**Recorded information**.
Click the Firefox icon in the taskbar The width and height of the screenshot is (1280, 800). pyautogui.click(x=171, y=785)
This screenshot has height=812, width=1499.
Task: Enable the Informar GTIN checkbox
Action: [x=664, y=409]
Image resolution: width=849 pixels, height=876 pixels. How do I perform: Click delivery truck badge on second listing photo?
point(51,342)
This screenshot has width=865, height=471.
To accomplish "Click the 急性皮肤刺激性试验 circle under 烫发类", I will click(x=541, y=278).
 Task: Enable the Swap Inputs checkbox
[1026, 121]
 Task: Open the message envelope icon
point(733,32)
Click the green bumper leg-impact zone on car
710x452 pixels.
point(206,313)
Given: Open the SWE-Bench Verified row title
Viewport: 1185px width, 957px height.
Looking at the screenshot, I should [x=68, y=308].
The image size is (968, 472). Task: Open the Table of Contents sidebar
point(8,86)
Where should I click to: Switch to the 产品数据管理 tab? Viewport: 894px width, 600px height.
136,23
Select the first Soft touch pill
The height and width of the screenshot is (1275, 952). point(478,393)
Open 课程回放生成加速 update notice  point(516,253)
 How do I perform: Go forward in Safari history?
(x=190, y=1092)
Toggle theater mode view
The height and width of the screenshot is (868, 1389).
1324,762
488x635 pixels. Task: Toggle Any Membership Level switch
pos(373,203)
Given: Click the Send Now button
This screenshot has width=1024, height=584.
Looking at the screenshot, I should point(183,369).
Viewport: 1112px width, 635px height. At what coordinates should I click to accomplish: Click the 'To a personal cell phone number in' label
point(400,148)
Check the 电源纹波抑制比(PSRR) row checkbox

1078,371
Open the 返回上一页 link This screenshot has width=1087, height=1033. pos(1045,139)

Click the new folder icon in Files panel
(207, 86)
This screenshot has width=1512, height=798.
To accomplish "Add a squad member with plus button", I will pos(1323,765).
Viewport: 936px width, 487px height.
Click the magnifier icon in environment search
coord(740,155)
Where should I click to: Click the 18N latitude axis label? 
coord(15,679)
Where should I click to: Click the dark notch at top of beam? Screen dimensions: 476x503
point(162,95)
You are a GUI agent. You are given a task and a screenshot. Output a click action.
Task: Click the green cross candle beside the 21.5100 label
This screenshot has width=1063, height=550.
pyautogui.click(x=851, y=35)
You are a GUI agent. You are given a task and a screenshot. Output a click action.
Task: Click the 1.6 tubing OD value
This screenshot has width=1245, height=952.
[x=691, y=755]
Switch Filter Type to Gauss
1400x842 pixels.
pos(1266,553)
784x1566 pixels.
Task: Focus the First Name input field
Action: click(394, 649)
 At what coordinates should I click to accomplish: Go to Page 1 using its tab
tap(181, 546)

**What is needed**.
Among the records, count every line where "button" appears. Reply with the total alone.

**Result of this task**.
2